2 Barthelemy (1993) a étudié l’apport d’eau nécessaire pour la production alimentaire sur la base de données concernant les Etats-Unis (Californie), l’Egypte et la Tunisie. A partir du volume d’eau nécessaire pour produire diverses cultures (en m3/tonne), on a déterminé la quantité d’eau nécessaire pour nourrir une personne pendant un an, soit environ 2 200 m3 en Californie (régime riche en viande) et 1 100 m3 en Tunisie (régime pauvre en viande). Une partie des cultures vivrières sont pluviales et une partie sont irriguées. Dans les cultures irriguées elles-mêmes, une partie de l’eau du sol est apportée par les précipitations et le reste par l’irrigation.

3 Shuval (1996) étudie les notions de sécurité alimentaire, sécurité hydrique et déficit hydrique ainsi que les besoins d’eau minimaux dans le contexte d’Israël et de la région du Proche-Orient. Il conclut qu’avec 125 m3 par personne et par an une communauté peut prospérer et vivre confortablement.

4 Les investissements du secteur privé peuvent se situer à tous les niveaux, depuis la petite ferme familiale individuelle jusqu’aux grandes sociétés, en passant par les ONG. Certains des projets d’hydraulique agricole les plus réussis en Afrique sont le fruit d’initiatives privées. Maintenant que l’environnement politique est plus libéral et plus favorable au secteur privé, il est possible d’envisager des formules permettant d’utiliser des fonds publics pour promouvoir les initiatives privées. Ainsi, la Commonwealth Development Corporation (CDC) est une société publique britannique créée en 1948 pour aider les pays d’outre-mer à développer leur économie en investissant dans des entreprises nouvelles ou anciennes. Concentrant ses efforts sur le secteur privé, elle fournit des prêts à long terme et du capital-risque, gère et possède plusieurs entreprises et cible son action sur les pays les plus pauvres. Elle a investi plus d’un milliard de dollars dans des entreprises de valorisation des ressources naturelles renouvelables et plus du quart de ses investissements sont situés en Afrique subsaharienne. Elle gère dans dix pays d’Afrique 19 entreprises prospères ayant d’importantes cultures irriguées, notamment canne à sucre, agrumes, maïs, soja, noix de macadamia, café, thé, cultures fourragères pour l’élevage laitier, bananes, ananas et arachides.
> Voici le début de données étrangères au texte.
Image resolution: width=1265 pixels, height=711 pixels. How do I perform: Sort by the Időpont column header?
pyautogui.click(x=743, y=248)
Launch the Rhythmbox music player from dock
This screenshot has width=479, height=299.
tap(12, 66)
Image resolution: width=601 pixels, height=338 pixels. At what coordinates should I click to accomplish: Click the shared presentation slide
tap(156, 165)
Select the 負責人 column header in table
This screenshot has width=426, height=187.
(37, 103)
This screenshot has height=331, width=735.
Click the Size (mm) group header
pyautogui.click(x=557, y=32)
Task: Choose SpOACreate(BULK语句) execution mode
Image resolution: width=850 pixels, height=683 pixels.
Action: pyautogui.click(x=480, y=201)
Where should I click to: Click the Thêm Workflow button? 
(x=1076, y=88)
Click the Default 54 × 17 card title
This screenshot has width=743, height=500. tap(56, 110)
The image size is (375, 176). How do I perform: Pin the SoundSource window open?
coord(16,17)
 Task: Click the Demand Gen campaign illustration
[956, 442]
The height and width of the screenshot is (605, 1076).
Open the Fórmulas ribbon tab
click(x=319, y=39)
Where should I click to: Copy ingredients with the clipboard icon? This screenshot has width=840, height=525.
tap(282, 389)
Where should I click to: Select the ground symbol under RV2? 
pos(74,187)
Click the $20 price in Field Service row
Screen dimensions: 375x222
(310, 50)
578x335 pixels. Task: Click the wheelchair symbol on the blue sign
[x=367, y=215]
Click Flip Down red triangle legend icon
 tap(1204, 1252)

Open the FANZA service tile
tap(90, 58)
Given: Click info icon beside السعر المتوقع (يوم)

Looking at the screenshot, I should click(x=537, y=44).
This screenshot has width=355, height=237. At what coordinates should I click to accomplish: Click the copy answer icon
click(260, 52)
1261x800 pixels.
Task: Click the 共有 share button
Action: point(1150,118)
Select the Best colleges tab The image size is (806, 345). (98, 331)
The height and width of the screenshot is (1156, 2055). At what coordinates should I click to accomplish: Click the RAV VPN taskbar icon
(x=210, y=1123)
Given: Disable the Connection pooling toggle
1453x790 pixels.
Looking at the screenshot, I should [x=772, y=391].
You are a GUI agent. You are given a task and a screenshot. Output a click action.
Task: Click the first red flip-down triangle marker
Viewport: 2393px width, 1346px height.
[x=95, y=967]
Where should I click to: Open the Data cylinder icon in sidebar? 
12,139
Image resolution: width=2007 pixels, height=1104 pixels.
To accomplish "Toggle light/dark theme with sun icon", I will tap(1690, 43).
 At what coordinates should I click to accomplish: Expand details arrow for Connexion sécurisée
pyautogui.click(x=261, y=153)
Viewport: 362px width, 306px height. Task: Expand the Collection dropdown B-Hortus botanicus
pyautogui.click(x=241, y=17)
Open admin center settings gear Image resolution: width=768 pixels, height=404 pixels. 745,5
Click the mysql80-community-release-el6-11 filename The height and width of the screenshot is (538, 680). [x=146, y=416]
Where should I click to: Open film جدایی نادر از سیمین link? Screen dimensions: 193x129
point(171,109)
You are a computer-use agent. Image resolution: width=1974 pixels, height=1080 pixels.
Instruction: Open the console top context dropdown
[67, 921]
5 L’Office du Niger gère 55 000 hectares sous irrigation de surface, consacrés principalement à la riziculture et exploités par des fermes familiales. Le réseau est un laboratoire classique d’irrigation. Le projet a démarré en 1930 et a connu toutes les vicissitudes possibles de l’histoire de l’irrigation. Après une crise au début des années 80, il a aujourd’hui atteint un niveau de productivité égal à celui des meilleurs périmètres d’Asie, avec des installations très performantes, une bonne gestion, des variétés de riz à haut rendement et des cultivateurs ouverts au progrès.